→ What you are asked to do:
Starting from the line that holds "Given: Click the", output exactly each line through the end of the listing. Do not copy pictures.

→ Given data:
====
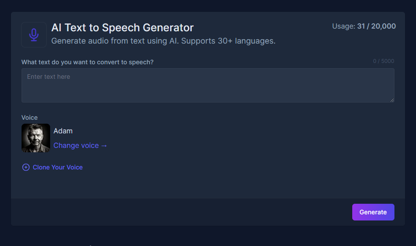Click the AI Text to Speech Generator heading

point(122,28)
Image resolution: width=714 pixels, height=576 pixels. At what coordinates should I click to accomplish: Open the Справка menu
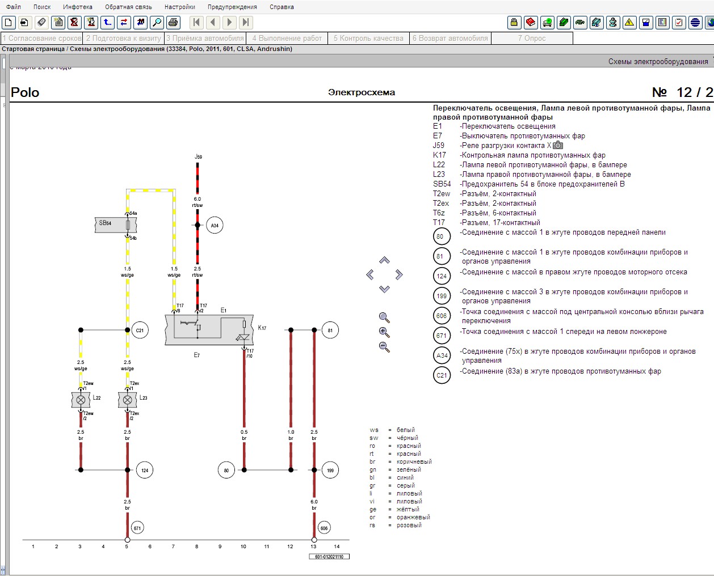pos(282,7)
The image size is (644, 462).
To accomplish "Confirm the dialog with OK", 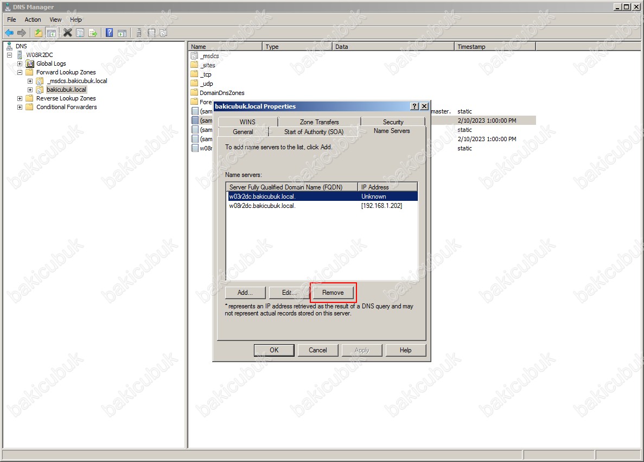I will tap(274, 350).
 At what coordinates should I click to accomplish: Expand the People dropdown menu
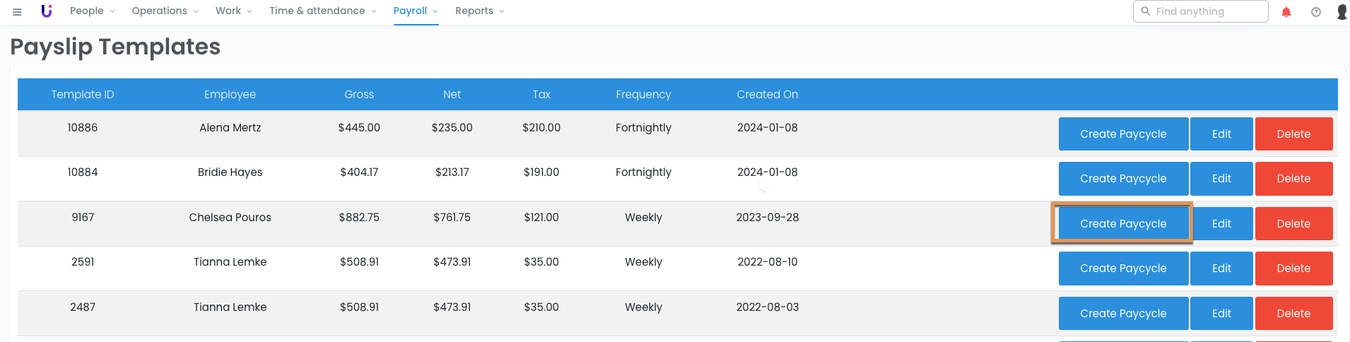click(x=92, y=11)
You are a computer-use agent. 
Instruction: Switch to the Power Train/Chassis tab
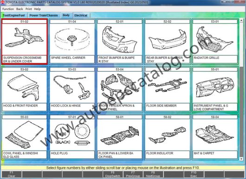tap(44, 15)
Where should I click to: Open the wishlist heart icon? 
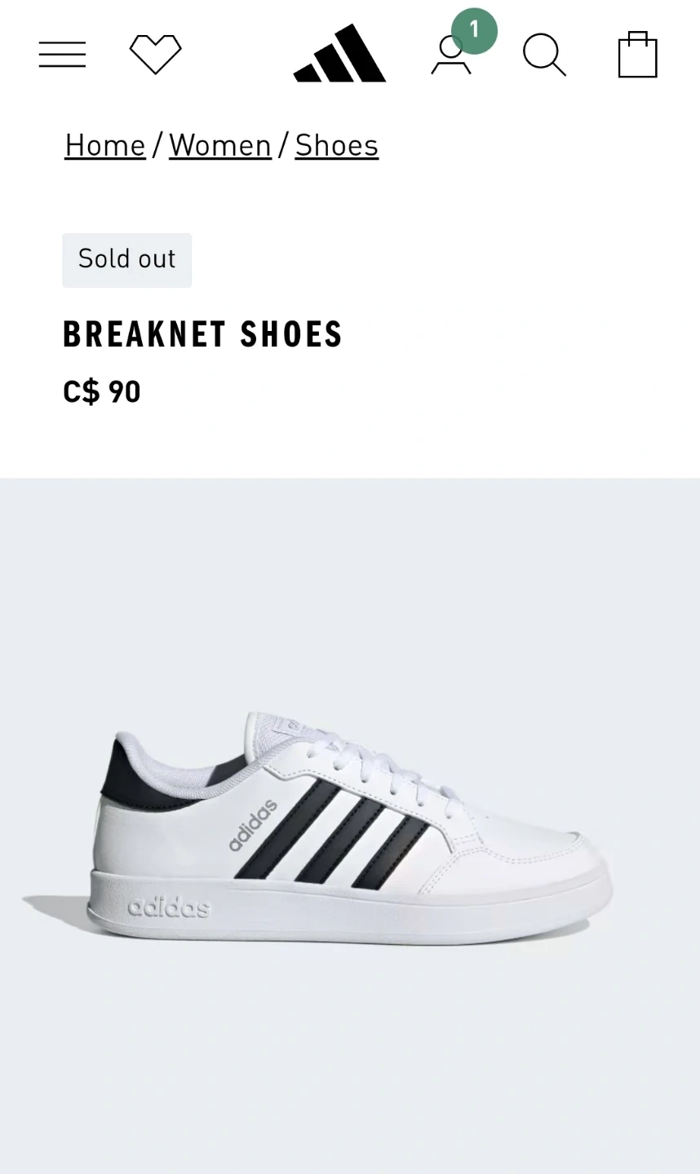(155, 55)
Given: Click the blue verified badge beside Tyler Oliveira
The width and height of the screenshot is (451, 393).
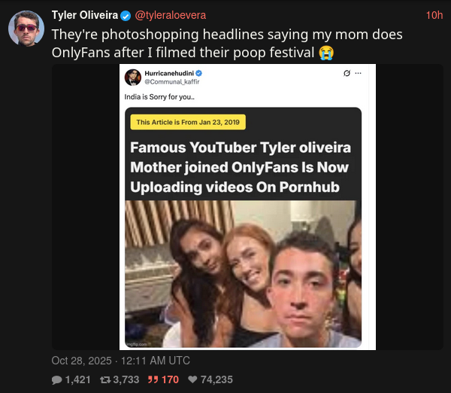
====
→ Task output:
Given: Click the blue verified badge beside Tyler Oliveira
The width and height of the screenshot is (451, 393).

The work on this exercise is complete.